I'm getting a different error when I change the sampler to pymultinest:
[11:14:12 nmma] Traceback (most recent call last):
File "/Users/bhealy/nmma/api/app.py", line 197, in run_nmma_model
main(args=args)
File "/Users/bhealy/nmma/nmma/em/analysis.py", line 608, in main
result = bilby.run_sampler(
File "/Users/bhealy/miniforge3/envs/nmma_api2/lib/python3.9/site-packages/bilby/core/sampler/__init__.py", line 234, in run_sampler
result = sampler.run_sampler()
File "/Users/bhealy/miniforge3/envs/nmma_api2/lib/python3.9/site-packages/bilby/core/sampler/base_sampler.py", line 96, in wrapped
output = method(self, *args, **kwargs)
File "/Users/bhealy/miniforge3/envs/nmma_api2/lib/python3.9/site-packages/bilby/core/sampler/pymultinest.py", line 156, in run_sampler
out = pymultinest.solve(
File "/Users/bhealy/miniforge3/envs/nmma_api2/lib/python3.9/site-packages/pymultinest/solve.py", line 71, in solve
run(**kwargs)
File "/Users/bhealy/miniforge3/envs/nmma_api2/lib/python3.9/site-packages/pymultinest/run.py", line 237, in run
prev_handler = signal.signal(signal.SIGINT, interrupt_handler)
File "/Users/bhealy/miniforge3/envs/nmma_api2/lib/python3.9/signal.py", line 56, in signal
handler = _signal.signal(_enum_to_int(signalnum), _enum_to_int(handler))
ValueError: signal only works in main thread of the main interpreter
@bfhealy @Theodlz ah I thought they had fixed that.
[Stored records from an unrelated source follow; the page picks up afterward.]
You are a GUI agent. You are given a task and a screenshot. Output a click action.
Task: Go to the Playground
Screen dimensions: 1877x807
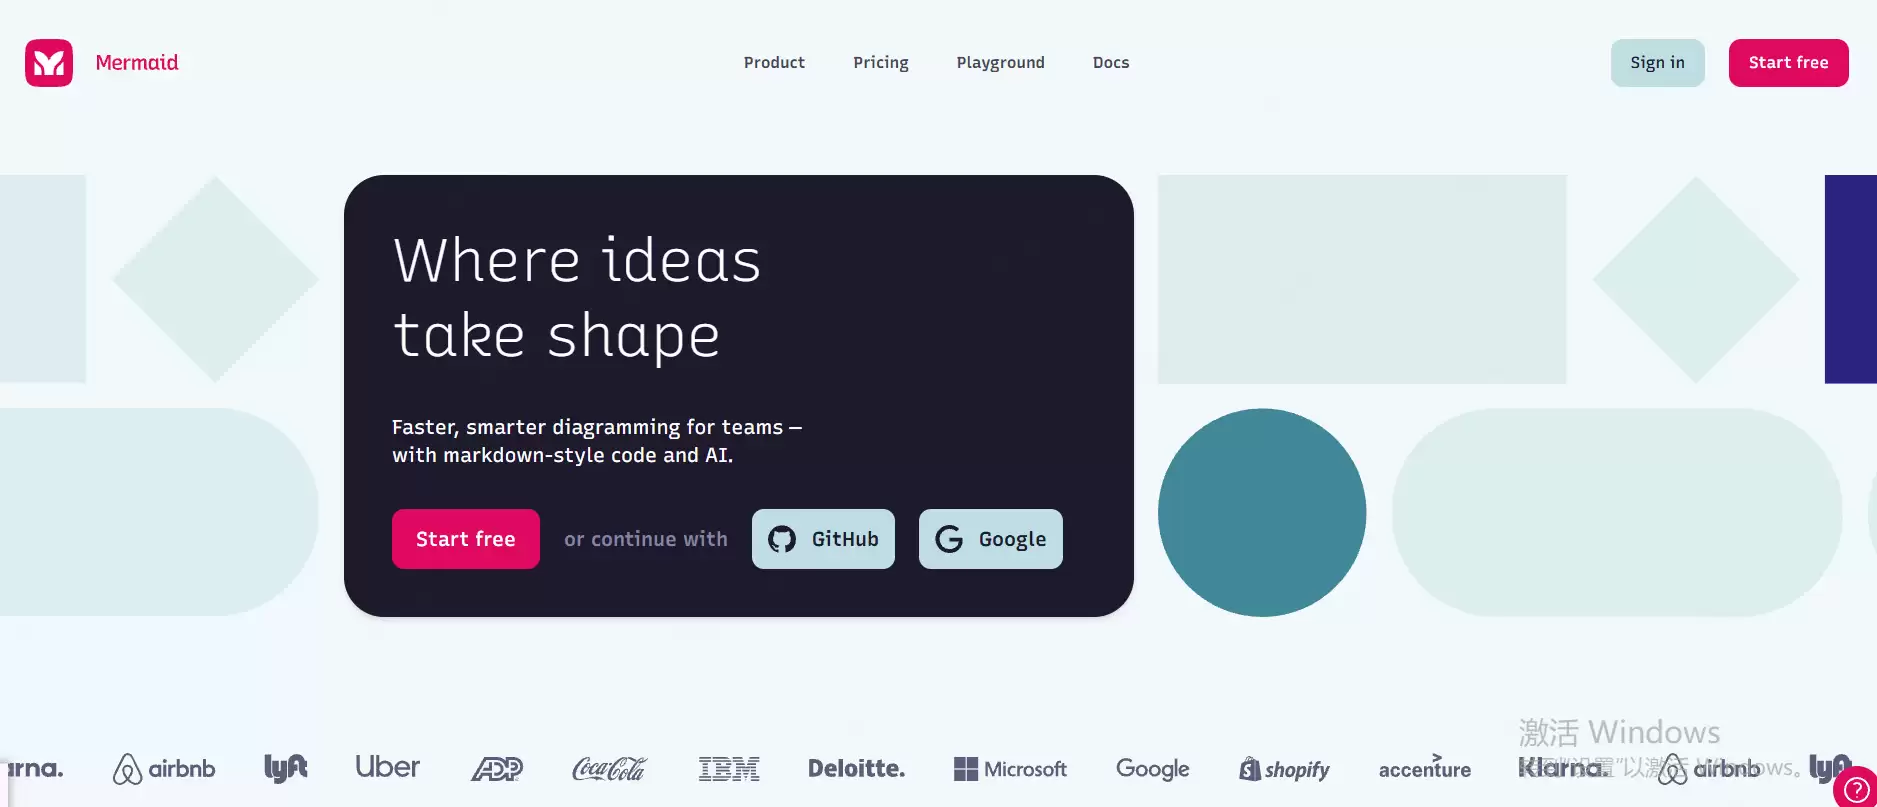pyautogui.click(x=1000, y=63)
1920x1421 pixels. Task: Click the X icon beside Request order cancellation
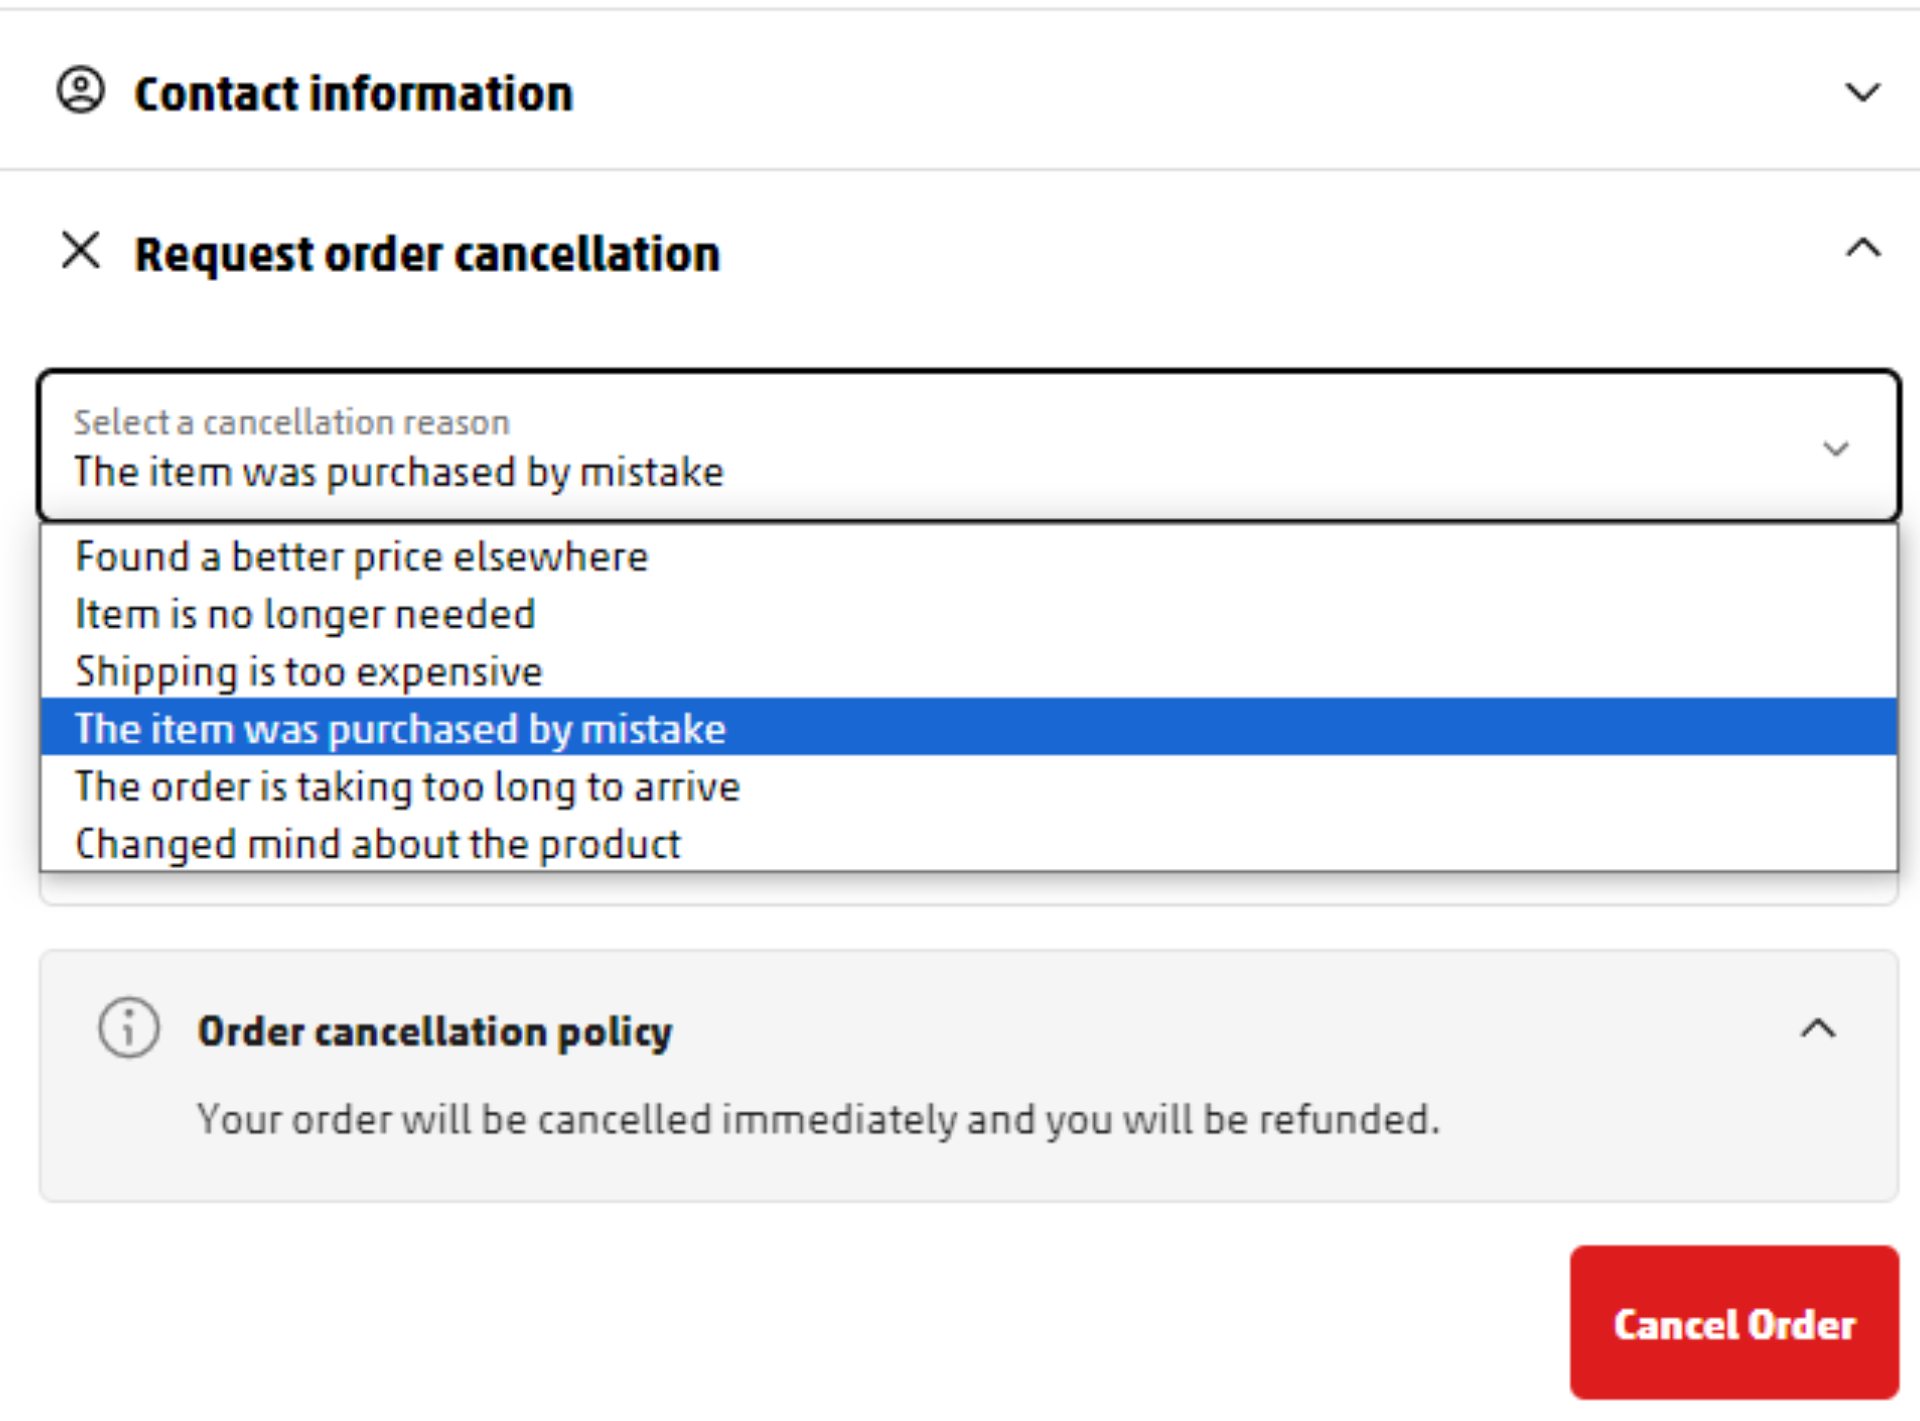[81, 250]
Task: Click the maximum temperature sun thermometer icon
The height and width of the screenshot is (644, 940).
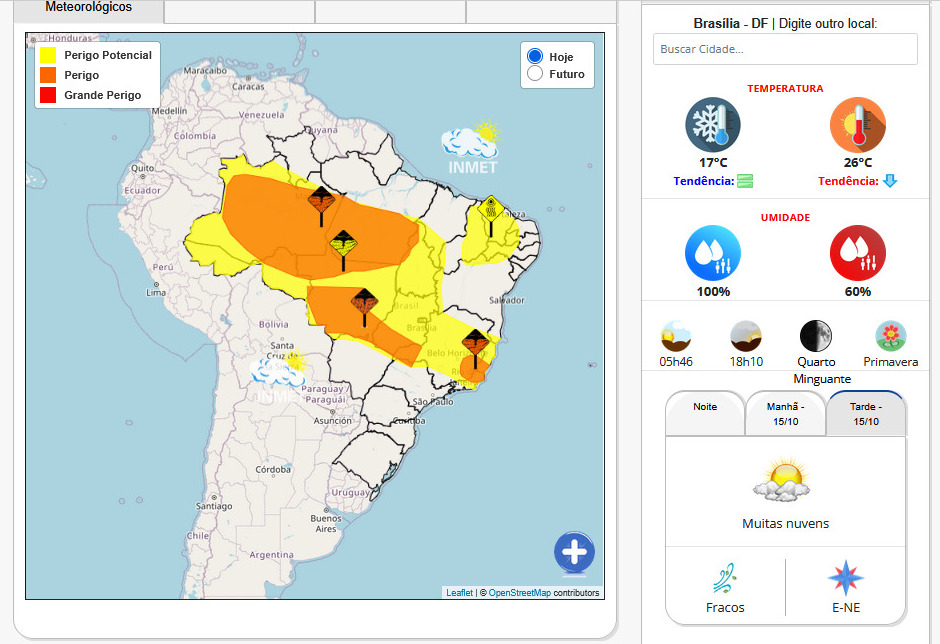Action: pyautogui.click(x=857, y=125)
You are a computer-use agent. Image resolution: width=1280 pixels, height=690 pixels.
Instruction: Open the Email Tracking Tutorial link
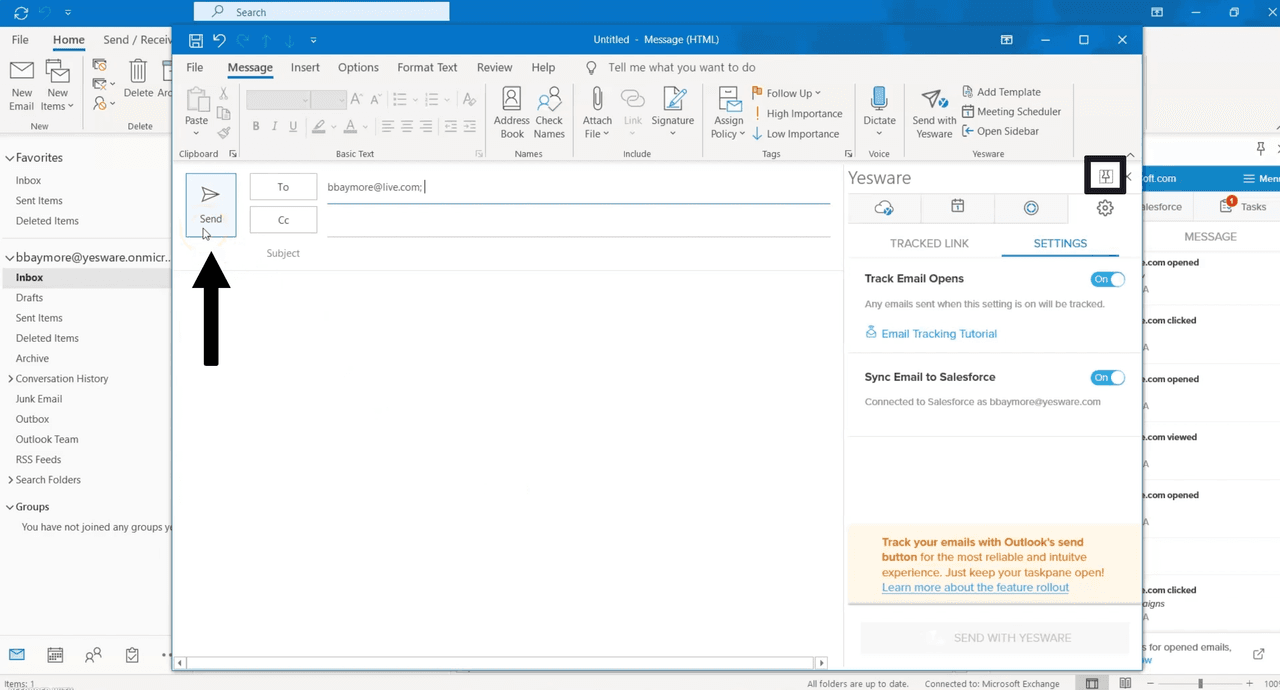tap(938, 333)
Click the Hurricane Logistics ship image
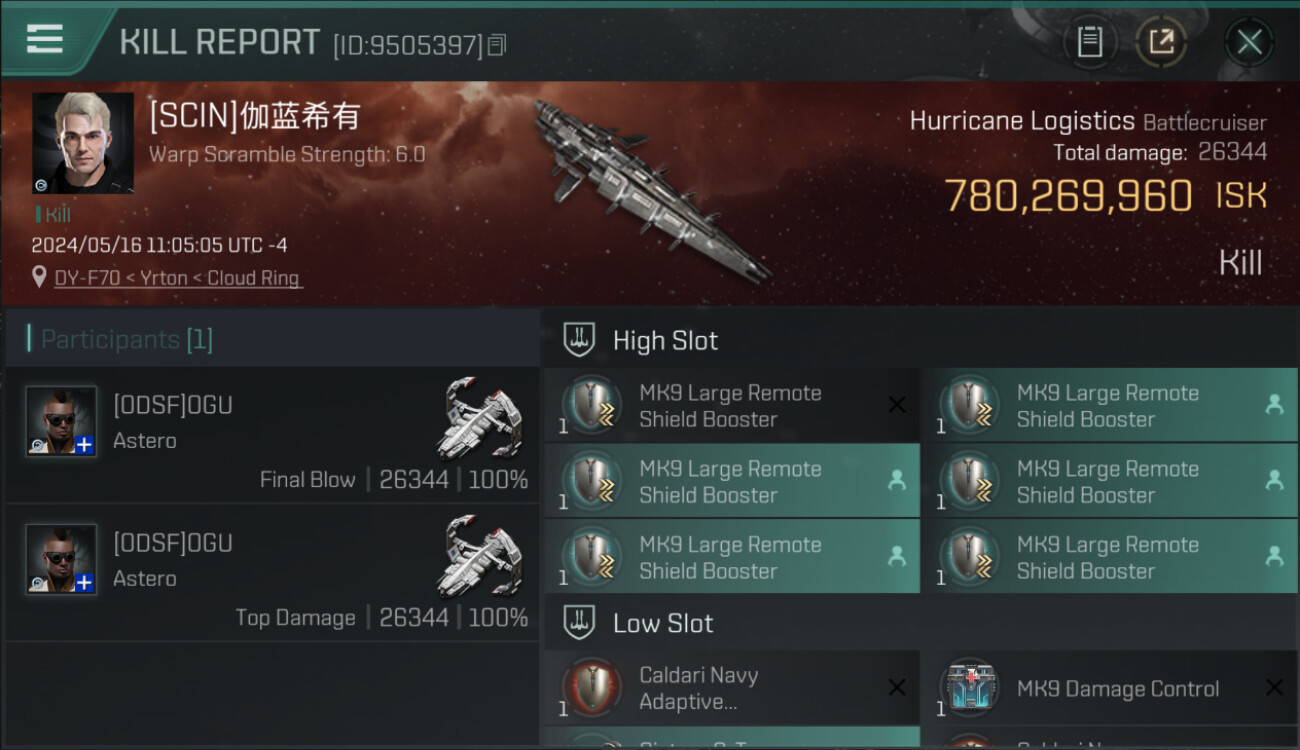This screenshot has width=1300, height=750. click(650, 190)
It might be worth raising an issue on bilby to check. Can you reproduce the Dynesty error just running nmma as usual?
@mcoughlin @Theodlz Yes, I'm able to reproduce the same Dynesty error with a generic light_curve_analysis
call.
@bfhealy sounds like it would be good to open an issue then. This is with the latest Dynesty version? Any requirements we aren't meeting of theirs?
@mcoughlin Yep, latest Dynesty version and all its requirements met. I'm wondering if this might be a bilby issue given the full error output below:
Traceback (most recent call last):
File "/Users/bhealy/miniforge3/envs/nmma_api2/bin/light_curve_analysis", line 33, in <module>
sys.exit(load_entry_point('nmma==0.0.8', 'console_scripts', 'light_curve_analysis')())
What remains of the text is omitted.